First off, the instructors haven't actually detailed how to write and execute Python scripts on the UNIX machine (the class discussion forum was very helpful here). Second, the syntax needed to make the scripts work is different from the syntax presented in the video lectures (though, fortunately, there are working sample scripts saved on the virtual machine). Third, and most seriously, one particularly tricky exercise requires knowledge that students could not possibly get from the instructions, or, in all probability, the data itself, but could only get from the hints that emerge from a trial-and-error process of submitting answers to the automated grader—it was an interesting little mystery to solve, but there are no automated graders in real life, and so I'm not sure what I gained from the effort.

Yes, figuring out ambiguous instructions does have some pedagogical value, and in the end, completing the exercises was very satisfying, but, especially in the case of the problem that was insoluble without the automated grader, I got the feeling that the difficultes I faced were the result, not of a pedagological choice, but of a simple lack of effort on the part of the instructors—and I felt like I had wasted part of my time.

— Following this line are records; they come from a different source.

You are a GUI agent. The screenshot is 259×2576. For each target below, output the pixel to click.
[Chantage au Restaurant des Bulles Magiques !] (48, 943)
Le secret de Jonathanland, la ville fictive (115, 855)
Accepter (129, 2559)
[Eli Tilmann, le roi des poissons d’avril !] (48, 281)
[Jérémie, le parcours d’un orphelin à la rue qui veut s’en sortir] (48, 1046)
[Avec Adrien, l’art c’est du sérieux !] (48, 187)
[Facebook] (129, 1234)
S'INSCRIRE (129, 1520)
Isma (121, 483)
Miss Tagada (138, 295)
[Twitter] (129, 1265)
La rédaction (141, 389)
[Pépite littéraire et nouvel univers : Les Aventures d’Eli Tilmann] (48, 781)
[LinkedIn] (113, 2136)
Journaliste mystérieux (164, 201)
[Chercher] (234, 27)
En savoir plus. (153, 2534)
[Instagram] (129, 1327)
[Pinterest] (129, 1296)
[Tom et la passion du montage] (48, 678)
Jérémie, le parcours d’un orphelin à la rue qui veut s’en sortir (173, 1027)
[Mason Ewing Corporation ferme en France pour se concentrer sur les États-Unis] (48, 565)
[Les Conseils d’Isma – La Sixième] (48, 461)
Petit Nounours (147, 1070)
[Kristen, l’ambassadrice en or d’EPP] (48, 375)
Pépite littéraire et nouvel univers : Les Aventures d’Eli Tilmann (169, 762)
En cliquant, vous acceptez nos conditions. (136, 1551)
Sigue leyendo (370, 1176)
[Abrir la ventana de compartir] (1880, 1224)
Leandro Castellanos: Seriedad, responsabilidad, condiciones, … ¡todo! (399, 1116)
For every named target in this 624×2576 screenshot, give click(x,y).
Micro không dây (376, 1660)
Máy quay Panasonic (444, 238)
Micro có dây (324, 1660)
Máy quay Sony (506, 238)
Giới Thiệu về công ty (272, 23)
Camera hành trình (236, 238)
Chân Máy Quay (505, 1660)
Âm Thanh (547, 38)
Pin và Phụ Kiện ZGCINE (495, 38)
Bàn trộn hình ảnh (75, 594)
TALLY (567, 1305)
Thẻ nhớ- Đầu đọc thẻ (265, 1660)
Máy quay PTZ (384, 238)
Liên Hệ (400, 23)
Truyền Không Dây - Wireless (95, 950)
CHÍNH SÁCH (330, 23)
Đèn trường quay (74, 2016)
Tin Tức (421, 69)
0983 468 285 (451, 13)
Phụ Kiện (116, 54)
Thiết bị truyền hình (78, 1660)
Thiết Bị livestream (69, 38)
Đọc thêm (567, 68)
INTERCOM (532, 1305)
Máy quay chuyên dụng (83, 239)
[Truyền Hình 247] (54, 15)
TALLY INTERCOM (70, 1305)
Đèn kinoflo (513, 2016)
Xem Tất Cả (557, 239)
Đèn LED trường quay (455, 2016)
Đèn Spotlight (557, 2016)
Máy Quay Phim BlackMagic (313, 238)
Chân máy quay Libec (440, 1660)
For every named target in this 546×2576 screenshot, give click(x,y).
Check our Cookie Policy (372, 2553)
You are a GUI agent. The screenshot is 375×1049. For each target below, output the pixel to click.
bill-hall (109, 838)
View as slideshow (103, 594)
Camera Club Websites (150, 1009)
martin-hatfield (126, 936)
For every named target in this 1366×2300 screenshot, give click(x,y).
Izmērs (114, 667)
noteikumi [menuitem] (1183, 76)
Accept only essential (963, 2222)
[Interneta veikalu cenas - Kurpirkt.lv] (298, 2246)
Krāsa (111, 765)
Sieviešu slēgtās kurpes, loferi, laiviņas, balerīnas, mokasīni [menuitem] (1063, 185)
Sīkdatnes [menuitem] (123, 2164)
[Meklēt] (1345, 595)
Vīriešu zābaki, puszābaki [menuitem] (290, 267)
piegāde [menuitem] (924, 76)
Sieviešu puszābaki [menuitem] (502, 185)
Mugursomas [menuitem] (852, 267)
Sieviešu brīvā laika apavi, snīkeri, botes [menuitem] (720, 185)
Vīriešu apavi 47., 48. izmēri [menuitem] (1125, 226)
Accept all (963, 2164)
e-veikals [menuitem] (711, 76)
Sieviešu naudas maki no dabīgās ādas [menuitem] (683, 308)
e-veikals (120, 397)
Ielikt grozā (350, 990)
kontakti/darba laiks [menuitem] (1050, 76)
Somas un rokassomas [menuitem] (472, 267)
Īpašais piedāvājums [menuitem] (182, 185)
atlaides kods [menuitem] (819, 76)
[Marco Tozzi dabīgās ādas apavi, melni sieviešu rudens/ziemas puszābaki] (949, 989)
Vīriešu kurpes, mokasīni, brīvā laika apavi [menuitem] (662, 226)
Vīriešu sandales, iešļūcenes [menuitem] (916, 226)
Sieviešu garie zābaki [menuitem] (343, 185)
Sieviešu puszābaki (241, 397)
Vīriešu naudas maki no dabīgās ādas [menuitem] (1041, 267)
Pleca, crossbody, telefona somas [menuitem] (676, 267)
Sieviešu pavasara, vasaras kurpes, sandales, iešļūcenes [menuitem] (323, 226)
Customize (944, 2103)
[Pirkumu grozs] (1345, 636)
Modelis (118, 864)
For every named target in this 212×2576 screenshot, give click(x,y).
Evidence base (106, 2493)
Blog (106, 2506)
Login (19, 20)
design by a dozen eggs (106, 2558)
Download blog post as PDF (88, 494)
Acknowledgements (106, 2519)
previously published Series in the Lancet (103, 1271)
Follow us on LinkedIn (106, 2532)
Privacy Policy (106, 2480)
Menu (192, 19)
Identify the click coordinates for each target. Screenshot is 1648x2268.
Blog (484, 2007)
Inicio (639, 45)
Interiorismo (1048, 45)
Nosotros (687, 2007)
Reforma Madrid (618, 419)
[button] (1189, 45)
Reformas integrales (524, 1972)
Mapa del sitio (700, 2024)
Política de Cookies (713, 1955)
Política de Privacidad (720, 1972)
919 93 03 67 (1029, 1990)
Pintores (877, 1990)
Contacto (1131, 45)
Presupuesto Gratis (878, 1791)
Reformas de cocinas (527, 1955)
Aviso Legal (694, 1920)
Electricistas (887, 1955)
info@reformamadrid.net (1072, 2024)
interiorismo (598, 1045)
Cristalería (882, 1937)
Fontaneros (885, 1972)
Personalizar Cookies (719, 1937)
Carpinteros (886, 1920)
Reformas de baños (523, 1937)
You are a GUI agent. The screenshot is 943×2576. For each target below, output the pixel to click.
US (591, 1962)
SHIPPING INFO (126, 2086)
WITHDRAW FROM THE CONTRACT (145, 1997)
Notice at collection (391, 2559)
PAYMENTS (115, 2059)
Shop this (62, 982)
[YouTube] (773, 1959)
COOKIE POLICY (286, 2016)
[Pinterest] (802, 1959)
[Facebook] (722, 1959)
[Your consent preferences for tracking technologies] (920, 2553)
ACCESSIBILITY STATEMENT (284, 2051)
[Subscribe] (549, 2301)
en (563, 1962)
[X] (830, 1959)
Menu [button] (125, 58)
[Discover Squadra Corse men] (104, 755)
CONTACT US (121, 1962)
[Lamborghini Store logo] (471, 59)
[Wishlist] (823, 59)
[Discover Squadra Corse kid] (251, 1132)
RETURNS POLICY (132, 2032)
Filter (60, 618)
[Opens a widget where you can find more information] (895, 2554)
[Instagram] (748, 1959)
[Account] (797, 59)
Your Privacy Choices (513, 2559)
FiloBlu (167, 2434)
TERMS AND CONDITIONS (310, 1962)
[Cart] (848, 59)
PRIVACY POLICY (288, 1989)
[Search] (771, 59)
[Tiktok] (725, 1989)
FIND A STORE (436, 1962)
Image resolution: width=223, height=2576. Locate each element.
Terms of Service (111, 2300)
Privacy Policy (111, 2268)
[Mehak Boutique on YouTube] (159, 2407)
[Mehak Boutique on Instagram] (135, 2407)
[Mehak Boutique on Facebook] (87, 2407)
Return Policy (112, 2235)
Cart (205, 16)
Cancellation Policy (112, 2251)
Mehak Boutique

According to posts in the forum, Lesson 4 was not part of the original class, though I'm not sure if it was planned all along, or tacked on later. To paraphrase Monty Python and the Holy Grail, the course was completed in an entirely different style at great expense and at the last minute. The lectures feature a different intstructor, a Udacity employee, in place of the Cloudera instructors. This lesson covers design patterns, specifically filtering patterns (more regular expressions), summarization patterns (minimums, maximums, and means, for example), and structural patterns (combining data sets); one lecture also deals with combiners, scripts inserted between mappers and reducers to make things more efficient by doing some of the reduction locally on each machine in the cluster.

I found these lectures better than the previous ones, and the exercises better prepared. I will say, though, that I eventually got bored with writing new and different regular expressions in Python, and didn't finish the last few exercises (or the final project, which isn't graded for non-paying students in any case), though I did watch all of the lectures.

In the end, this half-baked pastiche of a course at least gave me a decent idea of how Hadoop works, and removed the mystique of manipulating data stored on a Hadoop cluster. I wouldn't know how to set up a cluster myself (that wasn't the intent of the class, though I don't think it would be all that hard to do), but I do know how to use Hadoop streaming—and I've realized it's not exactly rocket science.